Khayr Ranin, Karawani Hanin, Banai Karen
Department of Communication Sciences and Disorders, Faculty of Social Welfare and Health Sciences, University of Haifa, Haifa, Israel.
Front Psychol. 2023 Sep 7;14:1238823. doi: 10.3389/fpsyg.2023.1238823. eCollection 2023.
Individual differences in speech recognition in challenging listening environments are pronounced. Studies suggest that implicit learning is one variable that may contribute to this variability. Here, we explored the unique contributions of three indices of implicit learning to individual differences in the recognition of challenging speech. To this end, we assessed three indices of implicit learning (perceptual, statistical, and incidental), three types of challenging speech (natural fast, vocoded, and speech in noise), and cognitive factors associated with speech recognition (vocabulary, working memory, and attention) in a group of 51 young adults. Speech recognition was modeled as a function of the cognitive factors and learning, and the unique contribution of each index of learning was statistically isolated. The three indices of learning were uncorrelated. Whereas all indices of learning had unique contributions to the recognition of natural-fast speech, only statistical learning had a unique contribution to the recognition of speech in noise and vocoded speech. These data suggest that although implicit learning may contribute to the recognition of challenging speech, the contribution may depend on the type of speech challenge and on the learning task.

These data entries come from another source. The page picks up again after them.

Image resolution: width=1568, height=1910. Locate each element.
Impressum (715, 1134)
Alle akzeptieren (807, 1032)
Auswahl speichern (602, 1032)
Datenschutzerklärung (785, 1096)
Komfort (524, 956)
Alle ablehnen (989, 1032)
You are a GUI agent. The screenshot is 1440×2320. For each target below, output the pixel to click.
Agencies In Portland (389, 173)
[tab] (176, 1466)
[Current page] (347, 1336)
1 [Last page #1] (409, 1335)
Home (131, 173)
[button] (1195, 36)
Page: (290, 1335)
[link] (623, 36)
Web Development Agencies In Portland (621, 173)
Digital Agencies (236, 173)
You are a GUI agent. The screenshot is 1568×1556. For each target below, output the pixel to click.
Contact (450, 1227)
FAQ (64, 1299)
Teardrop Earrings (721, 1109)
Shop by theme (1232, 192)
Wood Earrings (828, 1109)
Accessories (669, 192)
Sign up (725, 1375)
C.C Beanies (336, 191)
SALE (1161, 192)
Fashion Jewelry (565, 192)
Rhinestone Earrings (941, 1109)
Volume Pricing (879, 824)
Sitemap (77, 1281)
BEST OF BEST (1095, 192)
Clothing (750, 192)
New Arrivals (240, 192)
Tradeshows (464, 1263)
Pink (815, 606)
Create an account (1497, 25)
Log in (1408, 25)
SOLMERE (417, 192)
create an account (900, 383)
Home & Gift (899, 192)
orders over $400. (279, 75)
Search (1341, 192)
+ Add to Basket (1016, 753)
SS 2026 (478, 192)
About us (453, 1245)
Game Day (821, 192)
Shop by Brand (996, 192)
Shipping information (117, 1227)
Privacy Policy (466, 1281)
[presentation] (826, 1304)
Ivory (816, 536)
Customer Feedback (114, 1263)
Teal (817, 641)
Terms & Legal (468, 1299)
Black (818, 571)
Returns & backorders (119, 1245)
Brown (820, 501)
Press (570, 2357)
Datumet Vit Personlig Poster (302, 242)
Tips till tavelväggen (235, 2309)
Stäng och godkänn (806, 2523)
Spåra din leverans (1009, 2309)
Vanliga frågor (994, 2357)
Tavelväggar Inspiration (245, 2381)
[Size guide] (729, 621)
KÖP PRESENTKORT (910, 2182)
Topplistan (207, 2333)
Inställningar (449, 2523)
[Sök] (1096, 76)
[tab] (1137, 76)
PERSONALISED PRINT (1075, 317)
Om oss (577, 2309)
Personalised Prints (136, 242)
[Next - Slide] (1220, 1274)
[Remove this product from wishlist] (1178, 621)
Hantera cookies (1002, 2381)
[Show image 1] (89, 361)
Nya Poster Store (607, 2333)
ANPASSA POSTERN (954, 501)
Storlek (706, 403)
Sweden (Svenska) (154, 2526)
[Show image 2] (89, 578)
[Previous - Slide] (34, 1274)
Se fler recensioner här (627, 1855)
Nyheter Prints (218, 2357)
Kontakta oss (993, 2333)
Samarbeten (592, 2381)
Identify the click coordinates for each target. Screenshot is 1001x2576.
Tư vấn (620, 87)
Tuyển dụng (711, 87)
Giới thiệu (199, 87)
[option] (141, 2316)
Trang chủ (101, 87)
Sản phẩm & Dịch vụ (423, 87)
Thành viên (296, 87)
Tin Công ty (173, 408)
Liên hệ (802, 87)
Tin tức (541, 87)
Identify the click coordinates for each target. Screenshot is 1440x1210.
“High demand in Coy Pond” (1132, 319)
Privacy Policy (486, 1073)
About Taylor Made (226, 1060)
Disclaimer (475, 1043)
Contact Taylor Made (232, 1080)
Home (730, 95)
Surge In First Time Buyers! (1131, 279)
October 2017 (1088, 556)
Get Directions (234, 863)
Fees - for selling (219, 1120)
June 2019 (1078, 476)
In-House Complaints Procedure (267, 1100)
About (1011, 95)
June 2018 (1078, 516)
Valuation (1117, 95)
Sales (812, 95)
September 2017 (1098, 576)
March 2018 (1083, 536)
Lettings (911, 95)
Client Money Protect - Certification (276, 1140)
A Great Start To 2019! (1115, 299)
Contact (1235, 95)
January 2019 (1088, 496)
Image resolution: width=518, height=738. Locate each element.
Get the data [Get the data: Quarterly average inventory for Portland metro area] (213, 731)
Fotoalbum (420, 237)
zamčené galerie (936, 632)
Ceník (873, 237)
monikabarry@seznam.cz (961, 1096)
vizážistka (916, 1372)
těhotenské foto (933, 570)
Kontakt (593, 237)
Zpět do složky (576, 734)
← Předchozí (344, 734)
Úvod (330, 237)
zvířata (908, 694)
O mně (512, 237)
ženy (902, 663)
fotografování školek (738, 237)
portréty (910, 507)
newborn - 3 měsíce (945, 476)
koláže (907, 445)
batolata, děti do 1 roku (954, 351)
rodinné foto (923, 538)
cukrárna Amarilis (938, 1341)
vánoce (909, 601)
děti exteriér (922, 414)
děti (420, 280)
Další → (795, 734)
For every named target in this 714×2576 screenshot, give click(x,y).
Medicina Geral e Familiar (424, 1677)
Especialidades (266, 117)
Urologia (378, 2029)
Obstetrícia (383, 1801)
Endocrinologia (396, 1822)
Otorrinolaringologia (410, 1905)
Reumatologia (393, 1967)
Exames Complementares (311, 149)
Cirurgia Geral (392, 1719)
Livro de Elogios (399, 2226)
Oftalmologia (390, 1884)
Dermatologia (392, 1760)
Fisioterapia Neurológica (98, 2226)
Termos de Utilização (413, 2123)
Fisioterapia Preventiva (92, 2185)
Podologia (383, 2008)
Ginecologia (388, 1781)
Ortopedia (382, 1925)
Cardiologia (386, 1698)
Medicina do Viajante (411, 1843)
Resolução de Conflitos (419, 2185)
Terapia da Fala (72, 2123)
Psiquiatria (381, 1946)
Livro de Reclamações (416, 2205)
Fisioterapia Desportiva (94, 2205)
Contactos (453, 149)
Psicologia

在具有挑战性的听力环境中,语音识别的个体差异十分显著。研究表明,内隐学习是可能导致这种变异性的一个变量。在此,我们探讨了内隐学习的三个指标对挑战性语音识别中个体差异的独特贡献。为此,我们在一组51名年轻成年人中评估了内隐学习的三个指标(知觉性、统计性和偶然性)、三种挑战性语音(自然快速语音、声码语音和噪声中的语音)以及与语音识别相关的认知因素(词汇、工作记忆和注意力)。将语音识别建模为认知因素和学习的函数,并从统计学上分离出每个学习指标的独特贡献。这三个学习指标互不相关。虽然所有学习指标对自然快速语音的识别都有独特贡献,但只有统计学习对噪声中的语音和声码语音的识别有独特贡献。这些数据表明,尽管内隐学习可能有助于挑战性语音的识别,但这种贡献可能取决于语音挑战的类型和学习任务。